Tareas por realizar.
(1) Enumera los subcampeones célebres que cita la crónica de la final del Mundial, cada uno con el jugador al que se asocia y el año cuando figure.
(2) En la crónica de la final del Mundial, reescribe como lista el párrafo que comienza con "Otra Francia mestiza como la de 1998" y conserva sus datos principales.

Fragmento proporcionado.
La Francia mestiza se queda con la copa, Croacia con el honor y Pitana con las dudas

La selección gala conquista su segundo Mundial tras imponer su exuberancia física ante un encomiable equipo balcánico. El conjunto de Modric, el mejor del torneo, fue superior hasta quedar fundido por dos discutidas decisiones arbitrales y el despegue final de Mbappé

Hugo Lloris levanta el trofeo de campeón del mundo. Martin Meissner AP


Venció Francia, que fue lo único que hizo en la gran final: ganar. La gloria, para Croacia, que hizo todo lo contrario a su adversario, jugar hasta que acabó reventada por el infortunio arbitral y un par de relámpagos de Mbappé en el segundo tiempo. Los éxitos no siempre son hijos del mejor fútbol, si se tiene por tal quien más amenaza en el área rival, quien mejor transita con la pelota y quien más bloquea el rancho de su portería. En todo fue superior la milagrosa selección croata durante gran parte del reto. Solo vencida tras las casualidades que le hicieron ir a rebufo de la bicampeona Francia.

Otra Francia mestiza como la de 1998. Y de nuevo como un himno a la integración. Croacia, con el corazón por bandera, quedó para la eternidad en el olimpo del fútbol. Hay subcampeones tan célebres como inolvidables. Aquella Hungría de Ferenc Puskas de 1954, aquella Holanda de Johan Cruyff de 1974. Y esta Croacia de Modric —etiquetado con justicia como mejor jugador del torneo—. Un cuadro balcánico llegado a la final de Moscú tras alistarse a última hora en una repesca con Grecia, pasar por tres prórrogas y dos tandas de penaltis. Marciano para un equipo con un caladero limitado a cuatro millones de habitantes. Croacia, ante una proeza tan alpina con unos reclutas con una edad media tres años superior a la de los franceses. Con todo, nadie disputó más minutos y rodó tantos kilómetros como estos croatas decididos a proclamar la heroicidad del débil.



La final no fue una excepción. Francia, que por algo no alistó a Rabiot y Payet, irrumpió en territorio ruso dispuesta a imponer su exuberancia atlética. Así fue de principio a fin. Con Griezmann como violinista, en esta selección predominaron las trompetas de un grupo de muy notables boinas verdes. De paso, el equipo de Didier Deschamps —tercero en ganar la Copa como jugador y entrenador tras Franz Beckenbauer y Mario Zagallo— explotó como nadie la pauta del torneo: seis de sus últimos nueve goles en Rusia se originaron con el balón detenido.

Contra el modelo francés nadie se rebeló más que Croacia, donde la pelota no para a pies de Modric y Rakitic. El sentido gregario le permitió competir como nadie hasta que notó una sacudida tremenda. Al cumplirse la hora, la realidad era la escoria de su ilusión. El fútbol tiene guiños inexplicables. Al descanso, no habría francés o croata capaz de argumentar la ventaja gala.

Datos proporcionados.
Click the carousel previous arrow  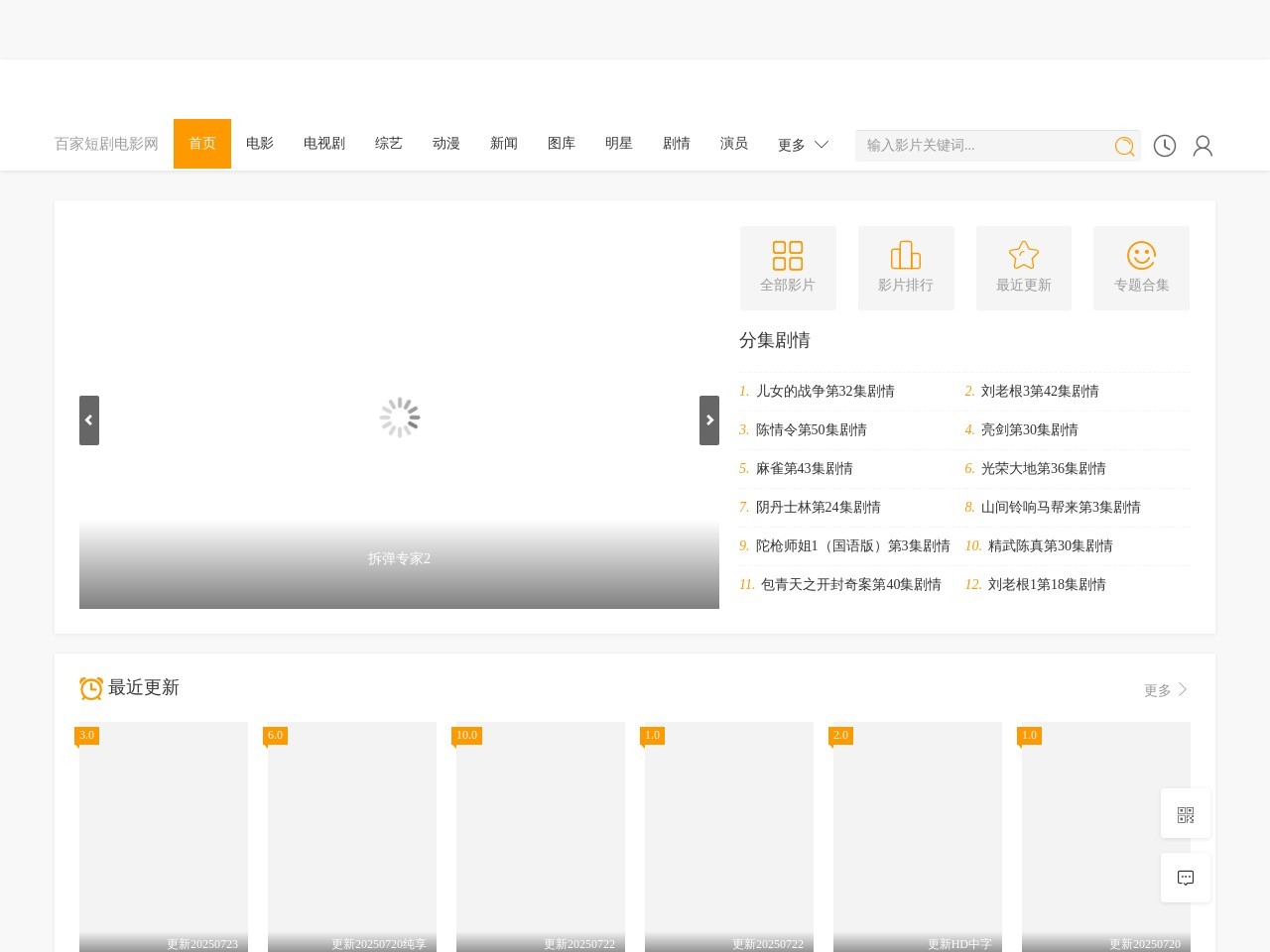point(88,419)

Soluciones desarrolladas.
(1)
- La Hungría de Ferenc Puskas, de 1954
- La Holanda de Johan Cruyff, de 1974
- La Croacia de Modric

(2)
- Francia vuelve a ser una selección mestiza, como la de 1998, y de nuevo un himno a la integración.
- Croacia, con el corazón por bandera, quedó para la eternidad en el olimpo del fútbol.
- Se suma a subcampeones célebres como la Hungría de Ferenc Puskas de 1954 y la Holanda de Johan Cruyff de 1974.
- Modric fue considerado con justicia el mejor jugador del torneo.
- Croacia llegó a la final de Moscú tras una repesca con Grecia, tres prórrogas y dos tandas de penaltis.
- Lo consiguió con una población de apenas cuatro millones de habitantes y con jugadores de una edad media tres años superior a la de los franceses.
- Ninguna selección disputó más minutos ni recorrió más kilómetros que la croata.